Another name for Neuromyelitis Optica is Devic disease (DD). It is a chronic disorder of the nerve tissue. There are two types of neuromyelitis optica.
The most common symptoms of neuromyelitis optic are myelitis or optic neuritis. Optic neuritis is when the optic nerve becomes inflamed and the eye has pain and loses acuity. It can occur in both eyes but it usually only occurs in one. An upper respiratory infection might come first.
Transverse myelitis or an inflammation of the spinal cord is the other main symptom of neuromyelitis optica. This affects sensory and autonomic functions and motor functions. Pain is common and paralysis has been known to occur. Loss of control of the bowels and bladder are another side effect. Other signs can include sensory loss, back pain, stiff neck, and headaches.
In many instances, doctors are not sure of the exact cause of neuromyelitis optica. Still, studies of nerves affected by neuromyelitis optica have improved medical understanding of how the disease operates. In neuromyelitis optica, particular immune proteins known as autoantibodies adhere to other specialized proteins called “water channel proteins” within the spinal cord and the optical nerve. At this point, autoantibodies signal the body’s immune cells to attack, damaging myelin and breaking down healthy nerves and tissues.
Researchers have also noted a significant link between neuromyelitis optica and an individual or familial record of autoimmune conditions. According to research, 50% of those with neuromyelitis optica also deal with the effects of other autoimmune conditions along with their family members or aside from their family members. Also, there have been some cases of the occurrence of neuromyelitis optica associated with infections such as varicella, HIV, chlamydia, syphilis, cytomegalovirus, and the Epstein Barr virus. However, the precise nature of this connection is murky and some infections may also trigger neuromyelitis optica in those predisposed to the condition.
Treatment for neuromyelitis optica usually focuses on dealing with the symptoms of the attack. At the time, there is no specific type of treatment that has been successful in treating it in the long term, although some immunosuppressive drugs have been used to attempt this and some doctors believe they are useful. Azathioprine, corticosteroids, mofetil, andmycophenolate are the drugs used most often. Some studies have also show rituximab to be helpful.
Intravenous corticosteroids have been helpful in easing the symptoms of acute attacks as has plasma exchange. Plasma exchange involves removing blood from the body, separating the plasma cells from the blood, mixing blood with a replacement solution, and then returning it to the body.

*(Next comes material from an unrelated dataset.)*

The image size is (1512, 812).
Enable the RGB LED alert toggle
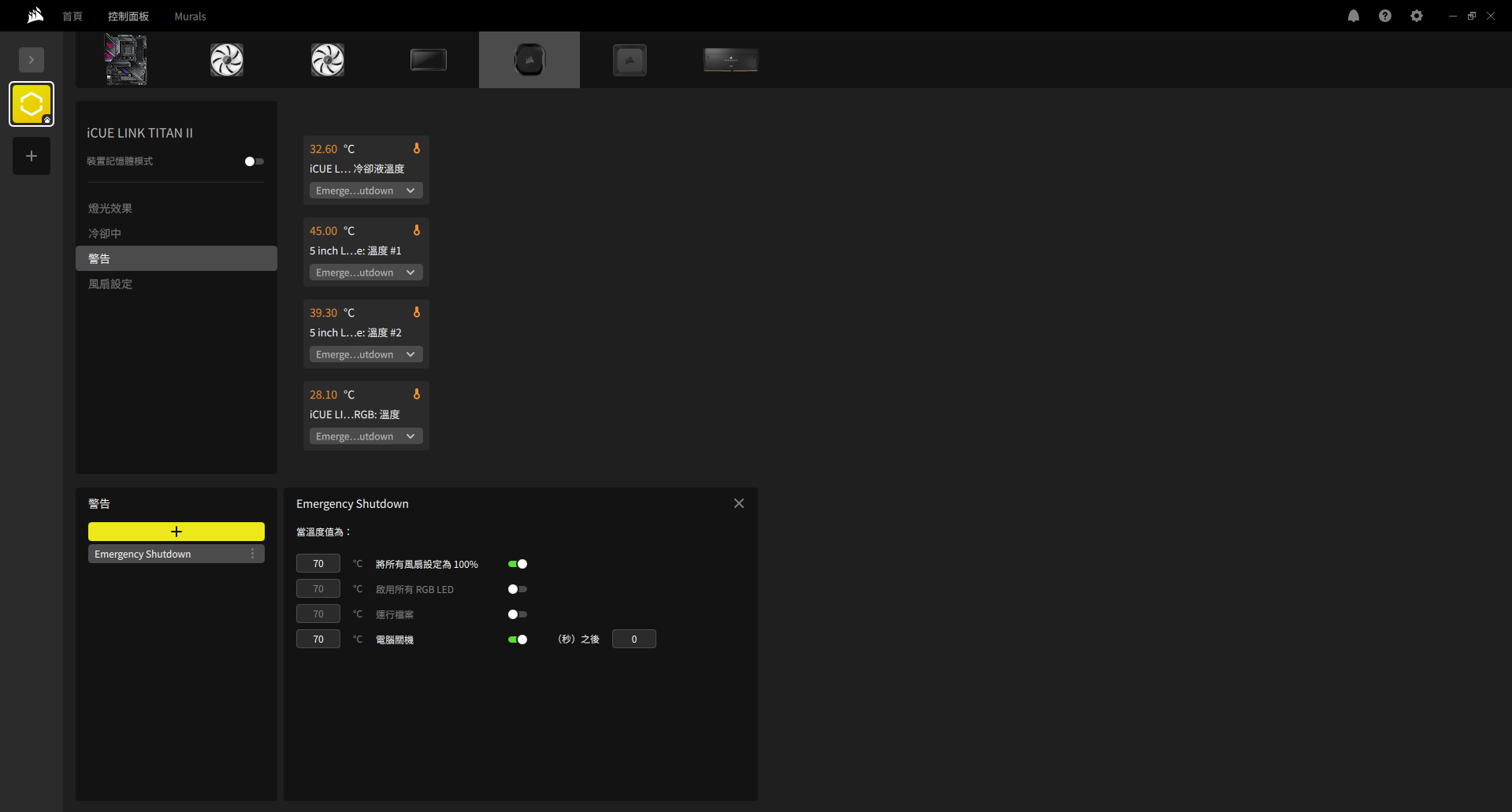pos(518,589)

Low doses of carbamazepine have helped to control sudden tonic spasms that are common with those who have permanent motor deficits.
Technically there is no actual cure for neuromyelitis optica today, but therapies to treat attacks as they happen, to prevent relapses, and to reduce symptoms do exist. Treatment and prevention of NMO and other NMO spectrum disorders can be divided into two discrete objectives: one focused on controlling the inflammatory damage caused by acute attacks, and the other focused on the maintenance treatment in order to avoid relapses. The former is achieved plasmapheresis and using high-dose intravenous corticosteroids, while the latter is focused on using low-dose corticosteroids as well as nonspecific immunosuppressants. These substances can include cyclosporine, azathioprine, mycophenolate mofetil, tacrolimus, and mitoxantrone. Newer therapy strategies have emerged utilizing monoclonal antibodies such as eculizumab (an anti-C5 monoclonal antibody) and rituximab (an anti-CD20 monoclonal antibody), to prevent an NMO relapse.